GIVEN PROBLEM - Reproduce the data below word for word, but leave out the pictures.

---------- MATERIAL SUPPLIED ----------

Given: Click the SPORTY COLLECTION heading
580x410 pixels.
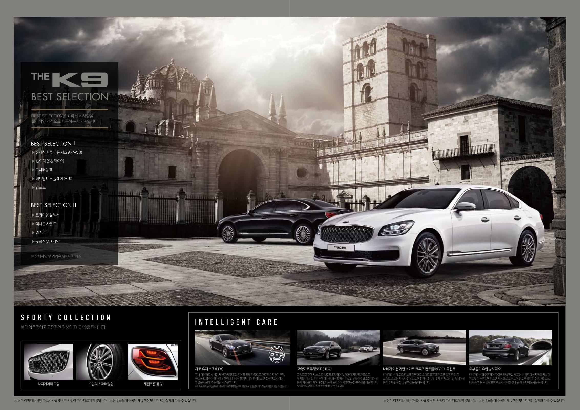Looking at the screenshot, I should click(66, 318).
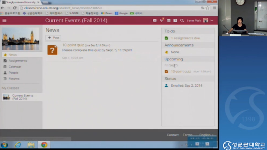The image size is (267, 150).
Task: Click the orange quiz question mark icon
Action: pyautogui.click(x=52, y=50)

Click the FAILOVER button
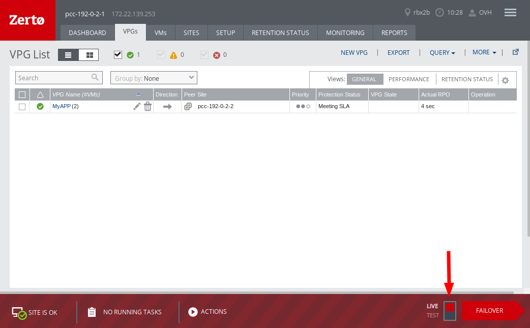(489, 311)
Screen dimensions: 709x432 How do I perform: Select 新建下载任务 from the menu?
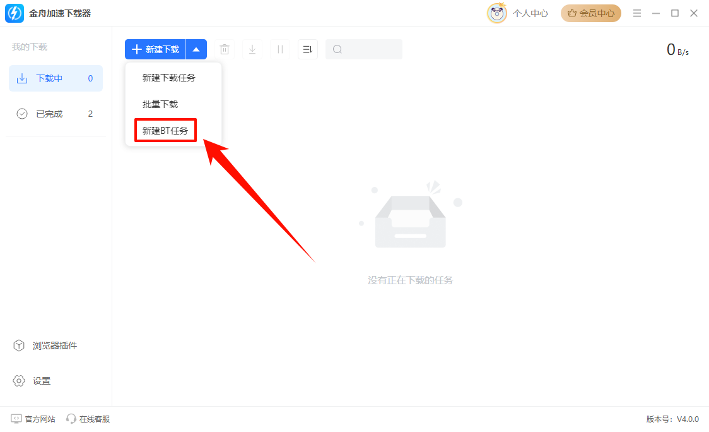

----------

REPLY -
Given: Click the SPORTY COLLECTION heading
580x410 pixels.
Looking at the screenshot, I should click(66, 318).
The image size is (267, 150).
Task: Click the orange quiz question mark icon
Action: pyautogui.click(x=52, y=50)

Click the FAILOVER button
(489, 311)
Screen dimensions: 709x432 How do I perform: Select 新建下载任务 from the menu?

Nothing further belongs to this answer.